Ah, Black Friday. I don't participate—never have, and unlikely ever to, except possibly online. The day after Thanksgiving for me has always been reserved for sleeping in and generally spending the day reading, watching movies, or doing whatever would be considered a luxury of time. (Well ok, living is a luxury, but you know what I mean.) I suppose Christmas shopping is a luxury, as is having Black Friday off to do it…I just can't get into the fray.
As for Thanksgiving dinner—it was nice, but way too chaotic for me—not a fan of having more people than fits around one's dining table (if you can sit 12 or 16 at your table, more power to ya). In my mind's eye I recall waking to the smell of my mom's turkey, stuffed with fruit and the most awesome dressing ever, and for dessert, a menagerie of homemade cheesecakes and pies (as in, made by me)! Nostalgia aside, I've come to realize I'm something of a purist when it comes to Thanksgiving dinner. I only have enough room for the basics, so anything extra would have to be magically fantastic for me to make room on my plate or in my stomach.

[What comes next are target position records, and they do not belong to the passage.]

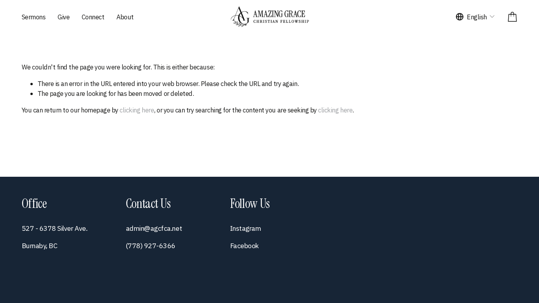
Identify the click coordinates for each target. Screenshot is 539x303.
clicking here (137, 110)
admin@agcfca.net (154, 228)
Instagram (245, 228)
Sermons (34, 17)
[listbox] (476, 16)
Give (63, 17)
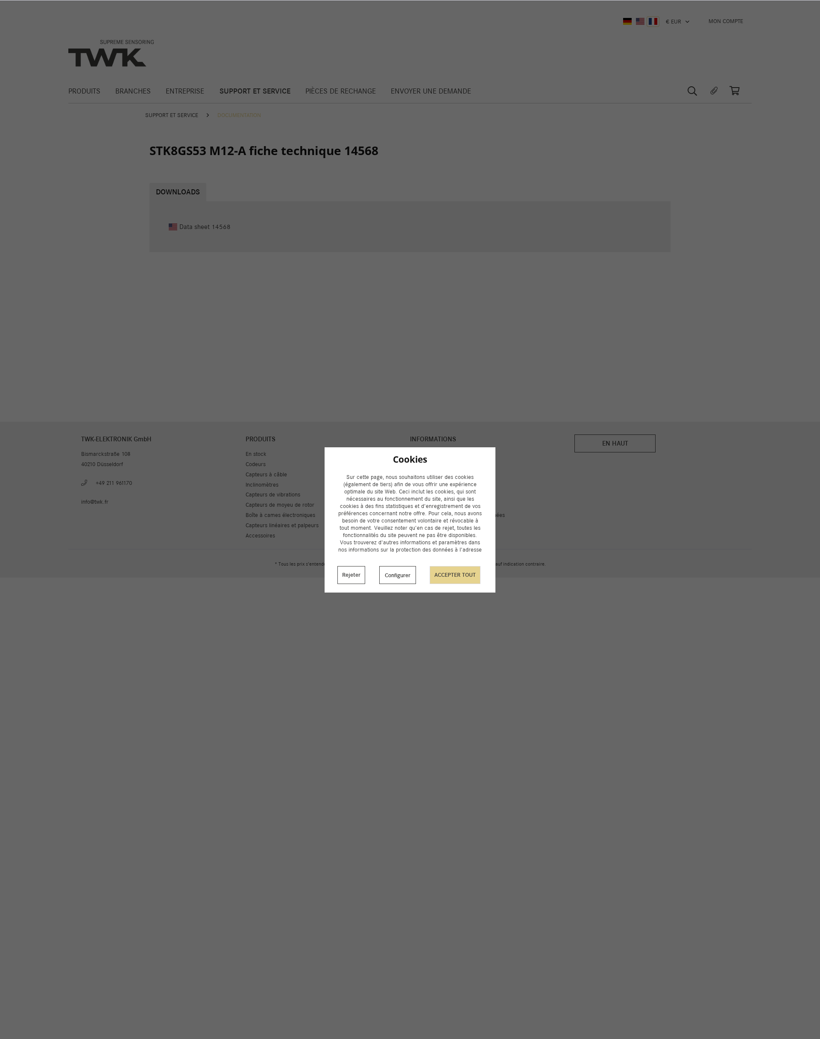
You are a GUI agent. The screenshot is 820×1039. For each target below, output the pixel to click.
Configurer (397, 575)
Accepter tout (455, 574)
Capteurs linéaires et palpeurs (282, 525)
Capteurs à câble (266, 474)
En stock (256, 454)
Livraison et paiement (436, 464)
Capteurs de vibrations (273, 494)
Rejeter (351, 574)
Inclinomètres (262, 484)
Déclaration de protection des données (457, 515)
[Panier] (739, 91)
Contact (419, 484)
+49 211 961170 (114, 483)
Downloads (178, 192)
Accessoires (260, 535)
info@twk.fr (94, 501)
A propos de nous (431, 474)
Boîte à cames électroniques (280, 515)
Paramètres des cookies (439, 454)
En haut (615, 443)
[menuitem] (726, 21)
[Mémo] (714, 91)
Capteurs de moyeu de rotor (280, 504)
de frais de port (377, 564)
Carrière (420, 494)
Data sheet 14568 (205, 227)
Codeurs (256, 464)
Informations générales (438, 525)
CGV (415, 504)
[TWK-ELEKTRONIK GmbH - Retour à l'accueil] (111, 53)
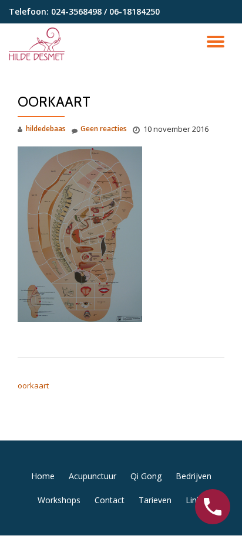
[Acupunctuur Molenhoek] (39, 43)
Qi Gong (146, 476)
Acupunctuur (92, 476)
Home (43, 476)
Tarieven (155, 500)
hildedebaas (46, 129)
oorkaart (33, 385)
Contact (110, 500)
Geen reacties (103, 129)
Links (195, 500)
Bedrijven (193, 476)
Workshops (59, 500)
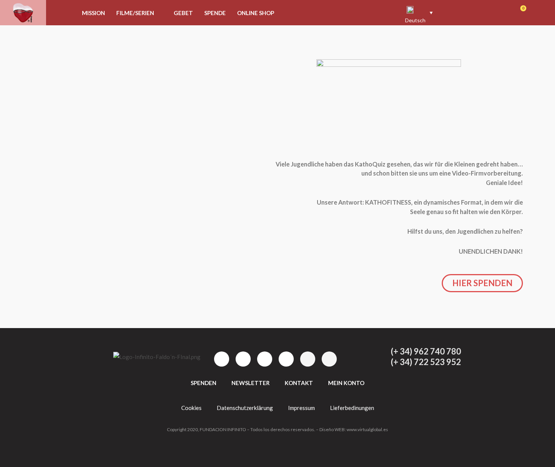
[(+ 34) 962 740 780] (375, 351)
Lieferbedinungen (352, 407)
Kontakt (299, 382)
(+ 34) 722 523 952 (426, 362)
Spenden (203, 382)
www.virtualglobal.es (367, 429)
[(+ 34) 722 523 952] (375, 362)
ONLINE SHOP (255, 12)
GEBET (183, 12)
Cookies (191, 407)
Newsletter (250, 382)
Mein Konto (346, 382)
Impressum (301, 407)
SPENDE (215, 12)
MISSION (93, 12)
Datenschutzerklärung (245, 407)
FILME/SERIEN (135, 12)
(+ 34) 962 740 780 (426, 351)
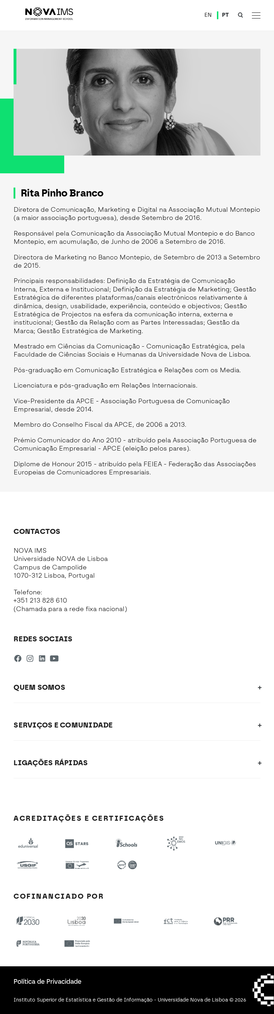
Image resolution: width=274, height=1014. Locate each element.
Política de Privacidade (47, 982)
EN (208, 15)
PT (225, 15)
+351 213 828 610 (40, 600)
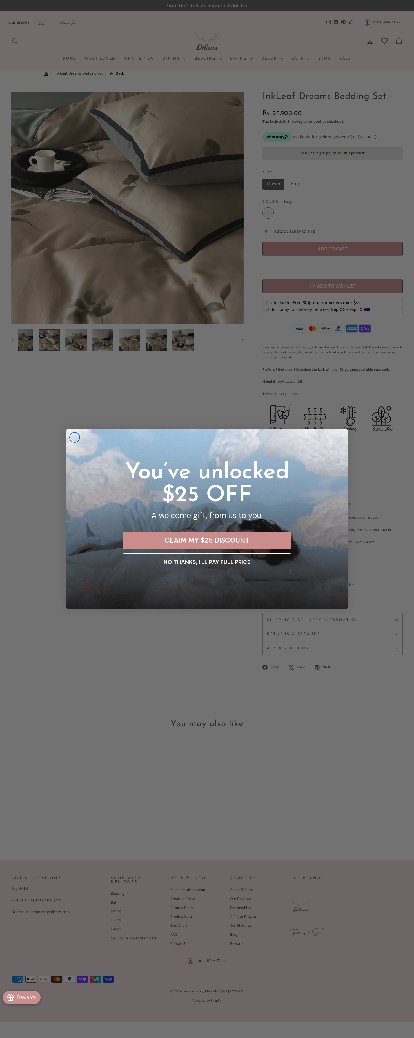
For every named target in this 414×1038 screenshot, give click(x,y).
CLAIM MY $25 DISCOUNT (207, 540)
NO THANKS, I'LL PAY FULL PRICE (207, 562)
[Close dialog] (75, 437)
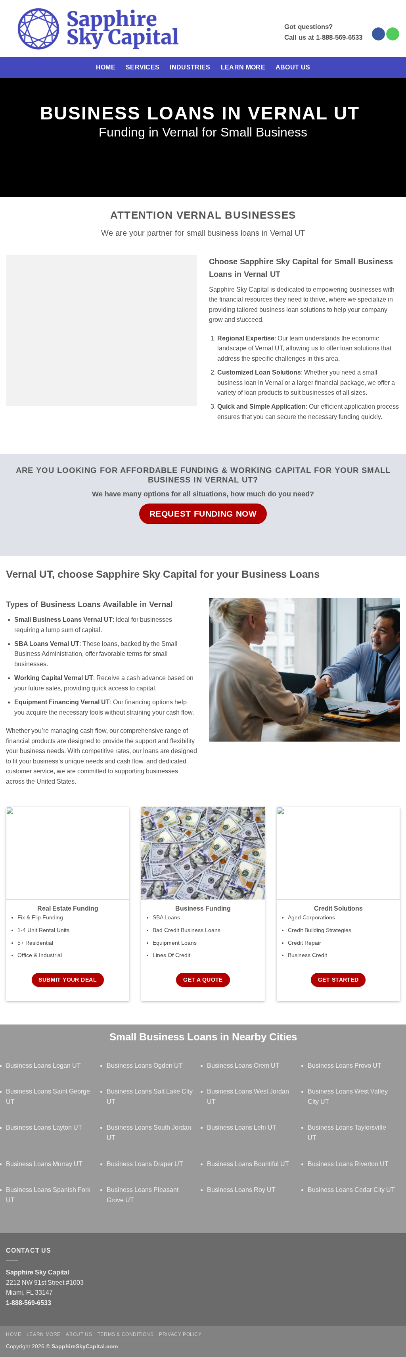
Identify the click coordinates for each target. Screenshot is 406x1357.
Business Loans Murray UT (44, 1164)
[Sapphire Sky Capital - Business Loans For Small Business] (98, 29)
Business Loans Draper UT (145, 1164)
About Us (293, 67)
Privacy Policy (180, 1334)
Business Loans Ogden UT (145, 1065)
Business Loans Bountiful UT (248, 1164)
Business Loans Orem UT (243, 1065)
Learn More (243, 67)
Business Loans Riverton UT (348, 1164)
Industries (190, 67)
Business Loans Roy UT (241, 1189)
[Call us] (392, 34)
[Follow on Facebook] (378, 34)
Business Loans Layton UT (44, 1127)
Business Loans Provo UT (344, 1065)
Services (143, 67)
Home (105, 67)
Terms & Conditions (126, 1334)
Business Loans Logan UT (43, 1065)
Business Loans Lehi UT (241, 1127)
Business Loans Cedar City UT (351, 1189)
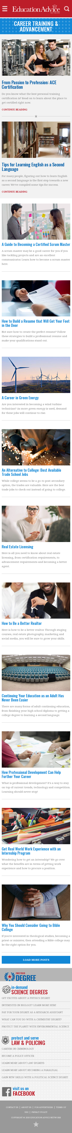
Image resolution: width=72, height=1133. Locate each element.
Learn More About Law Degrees (23, 1063)
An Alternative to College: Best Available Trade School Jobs (31, 472)
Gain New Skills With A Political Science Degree (35, 1077)
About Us (26, 1107)
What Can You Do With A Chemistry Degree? (32, 1019)
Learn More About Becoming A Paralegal (30, 1070)
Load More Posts (36, 959)
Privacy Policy (39, 1112)
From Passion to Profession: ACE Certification (29, 84)
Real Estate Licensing (17, 546)
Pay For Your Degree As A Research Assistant (32, 1012)
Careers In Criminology (18, 1048)
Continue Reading (14, 109)
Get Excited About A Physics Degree (26, 998)
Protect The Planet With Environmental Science (35, 1026)
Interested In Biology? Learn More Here (29, 1005)
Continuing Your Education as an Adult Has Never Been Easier (33, 697)
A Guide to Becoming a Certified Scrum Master (36, 244)
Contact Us (12, 1107)
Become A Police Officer (18, 1055)
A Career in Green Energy (20, 397)
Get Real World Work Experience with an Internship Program (31, 851)
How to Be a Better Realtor (22, 623)
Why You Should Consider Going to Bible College (31, 927)
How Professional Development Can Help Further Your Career (31, 774)
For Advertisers (43, 1107)
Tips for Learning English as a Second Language (33, 166)
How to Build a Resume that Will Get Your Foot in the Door (36, 323)
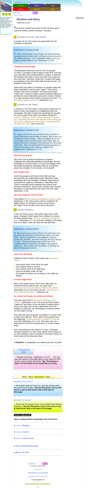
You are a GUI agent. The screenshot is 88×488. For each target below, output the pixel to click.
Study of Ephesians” (5, 19)
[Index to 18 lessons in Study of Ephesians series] (6, 15)
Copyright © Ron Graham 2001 (38, 476)
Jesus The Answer (22, 400)
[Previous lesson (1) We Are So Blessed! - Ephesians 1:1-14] (3, 15)
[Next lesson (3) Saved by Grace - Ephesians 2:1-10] (9, 15)
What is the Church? (23, 381)
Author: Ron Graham (18, 15)
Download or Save (24, 351)
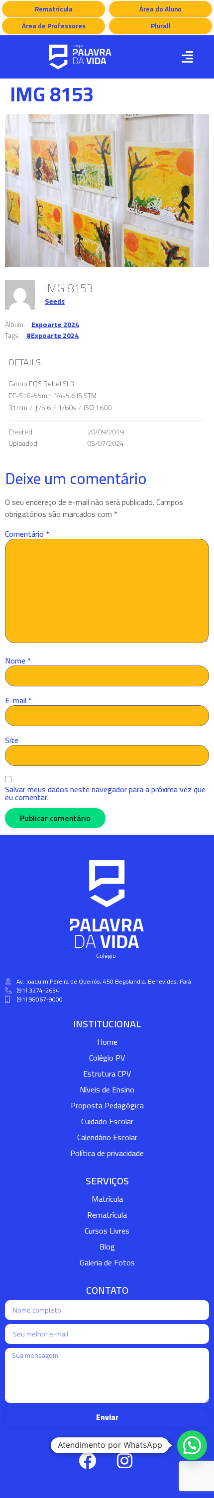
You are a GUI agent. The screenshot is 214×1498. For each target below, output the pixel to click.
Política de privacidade (107, 1153)
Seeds (55, 301)
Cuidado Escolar (107, 1121)
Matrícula (107, 1198)
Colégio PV (107, 1057)
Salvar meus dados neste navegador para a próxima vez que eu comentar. (105, 793)
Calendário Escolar (107, 1137)
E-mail (18, 700)
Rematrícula (107, 1214)
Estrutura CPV (107, 1073)
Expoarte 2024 (55, 324)
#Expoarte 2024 (52, 335)
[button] (187, 57)
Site (11, 740)
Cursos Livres (107, 1230)
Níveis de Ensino (107, 1089)
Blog (107, 1246)
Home (107, 1041)
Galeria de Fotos (107, 1262)
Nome (18, 661)
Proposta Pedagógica (107, 1105)
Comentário (27, 534)
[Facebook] (87, 1460)
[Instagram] (124, 1460)
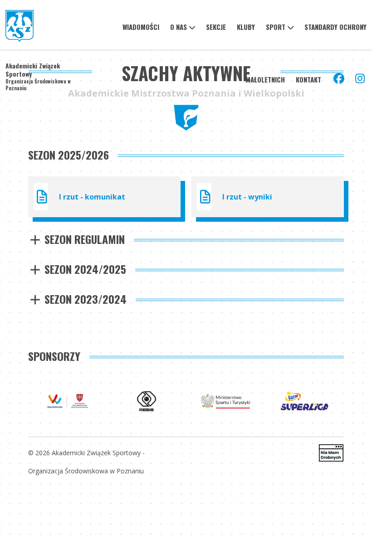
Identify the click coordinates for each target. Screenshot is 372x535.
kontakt (308, 79)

One of the "basics" is a fresh cranberry salad (recipe courtesy of Palma, Julie's mom) which calls for berry-flavored Jello. I always thought the Jello just added a bit of body, since the salad looks more like a relish. I omitted the Jello and tried to substitute agar-agar, a vegetable-based gel, in deference to a vegetarian friend coming to dinner. Unfortunately, the agar was neither flavored nor colored (and I didn't give myself enough time to pick up food coloring or berry juice to mix it with), so it didn't have that deep red sheen and added no flavor. Evidently the Jello "enhances" the salad quite a bit, with lots of sugar, color, and artificial or natural flavors. The idea of Jello isn't particularly appetizing, but once a year it's worth my cranberry salad to add it (or at least a flavored agar).
Another "basic" is sweet potatoes, which I love in pretty much any form…except with marshmallows. This year I followed a Bon Appetit recipe (also featured by Tyler Florence in his "ultimate Thanksgiving dinner" show) which combined roasted, mashed sweet potatoes and bananas with a brown sugar-pecan topping. It was a hit, unbelievably, but I think I prefer them plain, in large pieces, with butter and maybe a bit of brown sugar. Kinda boring. Am I getting old? Maybe I just miss Mom's cooking. Ok, enough about food.
Every month of this year has snuck (is that a word?) up on me, and the holidays are no exception. I can't believe we're at December. In a few days it'll be the one year anniversary of Bruno's death (Dec. 9), and I still think of him almost every day, and mourn my carelessness and lack of attention. Some nights I imagine him jumping onto the tall bed and settling in. Sigh.
It's been a really interesting year, and I think I'll make it to 2009…if the move to a new place doesn't kill me first. Now that I've made it to this point, I feel like the crusty old geezer that gets off the rocker on the front porch and goes on a whitewater rafting trip. (I've had the privilege of taking that 90-year old man down the Snake River after his wife died.) It's been 2-1/2 years and perhaps a change is in order. Although I've been "living it up", I can't help but wonder if I've just been biding time, waiting to get worse then die, rather than get better and see more of my dreams to reality. I still have cancer, I still have to rest, but I've not really pushed myself to work off the weight I've gained, to "get a job" or seriously go back to school, to really go through my stuff and purge, to seriously write or blog or make art or… I feel a renewed sense of urgency to jump to another level, to travel again, to rejoin the world instead of cleaning incessantly.
Maybe someone's spiked my drink and I'll feel differently tomorrow. Today, Rick Steves is getting to me, I'm disgusted at the curtains, the dishes, the disfunctionality of this house, and nothing I do will keep my husband from traveling the globe and leaving me alone, so I've got to do more for myself and examine deeply what would give my life meaning in the time to come (otherwise known as the time "remaining").
Hmm. My drink does taste kinda funny.